Beginning with the line that holds "Where should I" and ending with the last line below, repeat each line exactly, leaving any pictures out.

BEGIN Data records

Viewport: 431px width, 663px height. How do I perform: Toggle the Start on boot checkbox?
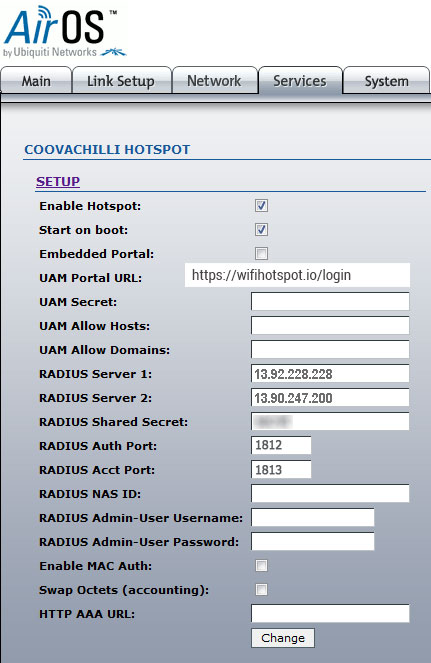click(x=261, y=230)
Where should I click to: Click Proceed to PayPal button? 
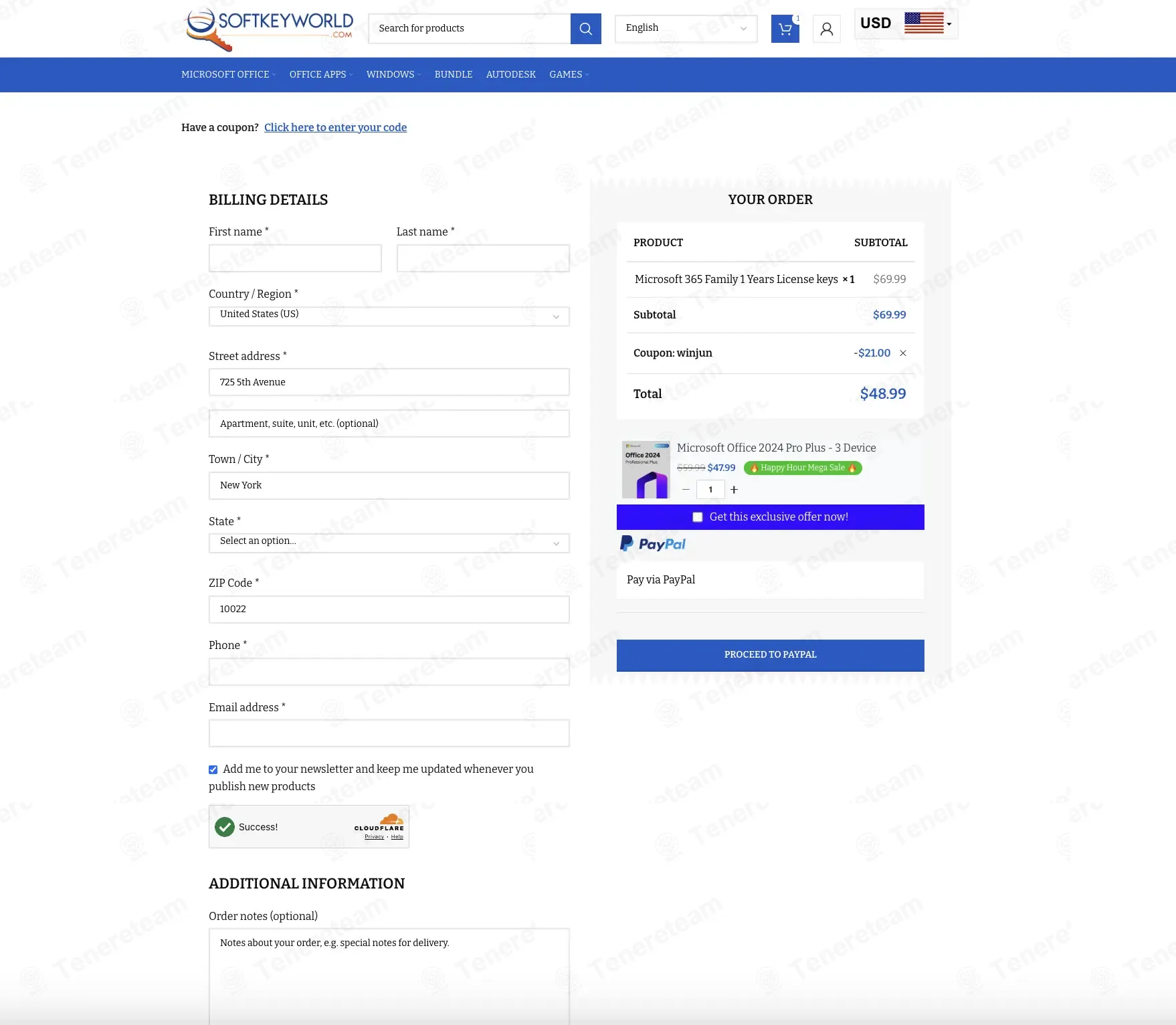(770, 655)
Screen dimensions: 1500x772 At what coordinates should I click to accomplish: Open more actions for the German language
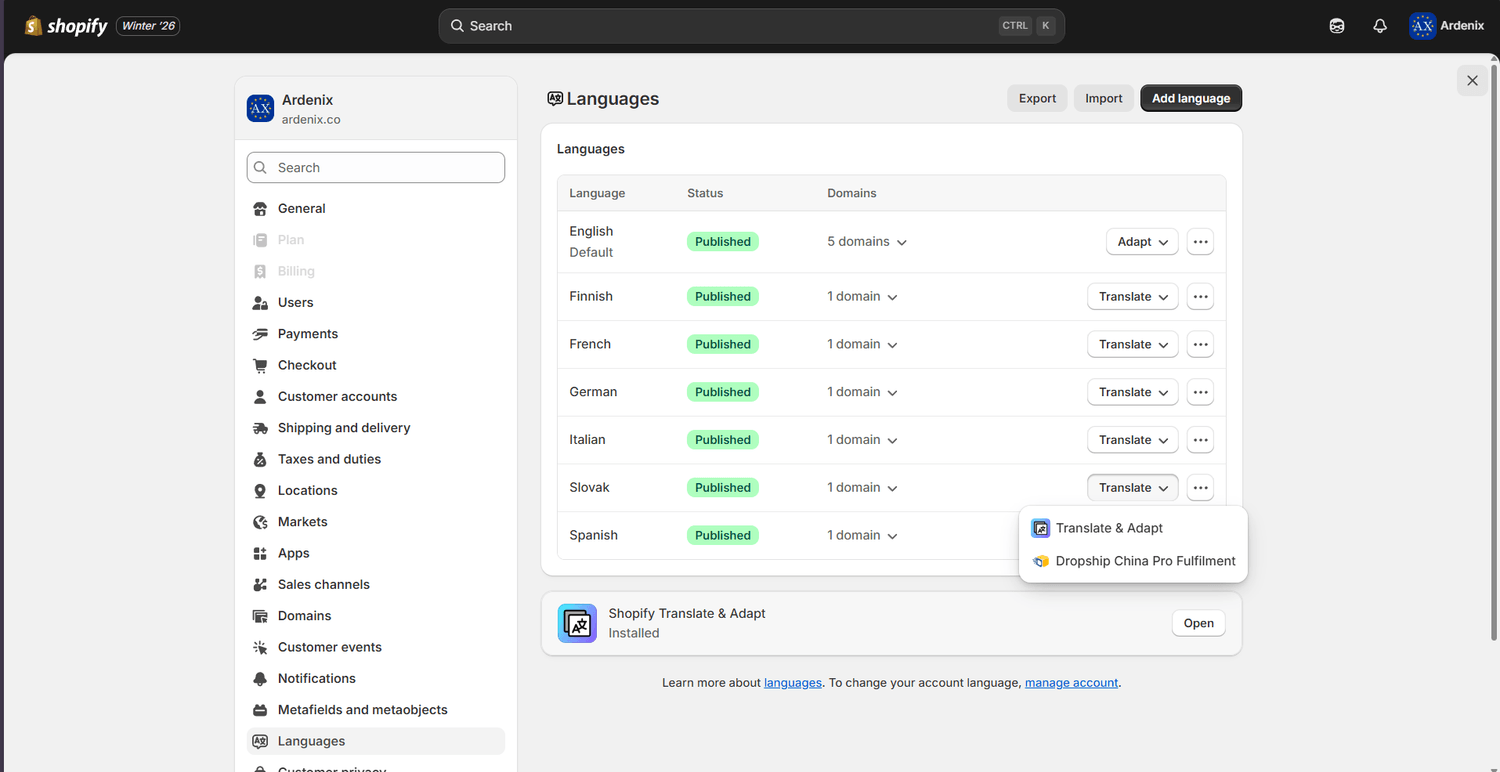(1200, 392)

END Data records

Answer box
Where should I click to: Click Proceed to PayPal button? 
(770, 655)
Screen dimensions: 1500x772 At what coordinates should I click to accomplish: Open more actions for the German language
(1200, 392)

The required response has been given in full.